[AIM] Pull out each line of the records below that contains the word "header".

[TASK INPUT]
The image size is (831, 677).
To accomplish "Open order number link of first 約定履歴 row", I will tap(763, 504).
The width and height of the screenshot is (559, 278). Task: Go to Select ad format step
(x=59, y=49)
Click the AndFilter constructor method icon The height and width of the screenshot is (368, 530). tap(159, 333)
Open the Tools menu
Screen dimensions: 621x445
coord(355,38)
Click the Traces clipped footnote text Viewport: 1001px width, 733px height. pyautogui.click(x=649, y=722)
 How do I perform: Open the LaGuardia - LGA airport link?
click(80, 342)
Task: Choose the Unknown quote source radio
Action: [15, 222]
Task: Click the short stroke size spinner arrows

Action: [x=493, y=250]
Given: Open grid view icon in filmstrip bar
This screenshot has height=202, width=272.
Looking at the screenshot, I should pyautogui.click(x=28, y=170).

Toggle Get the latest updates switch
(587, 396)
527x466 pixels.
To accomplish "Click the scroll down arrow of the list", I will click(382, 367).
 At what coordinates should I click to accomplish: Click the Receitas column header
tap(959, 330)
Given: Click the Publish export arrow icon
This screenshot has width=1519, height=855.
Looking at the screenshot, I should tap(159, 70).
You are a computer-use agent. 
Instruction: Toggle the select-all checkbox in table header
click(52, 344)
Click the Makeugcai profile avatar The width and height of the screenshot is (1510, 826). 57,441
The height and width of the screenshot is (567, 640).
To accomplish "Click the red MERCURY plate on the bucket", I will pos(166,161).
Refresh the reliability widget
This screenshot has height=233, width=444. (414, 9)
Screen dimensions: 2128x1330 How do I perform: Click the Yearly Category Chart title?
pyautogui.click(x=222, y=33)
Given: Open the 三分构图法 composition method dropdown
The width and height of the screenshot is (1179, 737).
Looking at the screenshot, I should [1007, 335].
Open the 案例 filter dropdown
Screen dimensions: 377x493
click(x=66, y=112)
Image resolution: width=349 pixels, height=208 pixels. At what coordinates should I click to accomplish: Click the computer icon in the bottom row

[FULL ANSWER]
 At what coordinates should I click to accomplish: Click the Receitas column header
Instruction: Toggle the select-all checkbox in table header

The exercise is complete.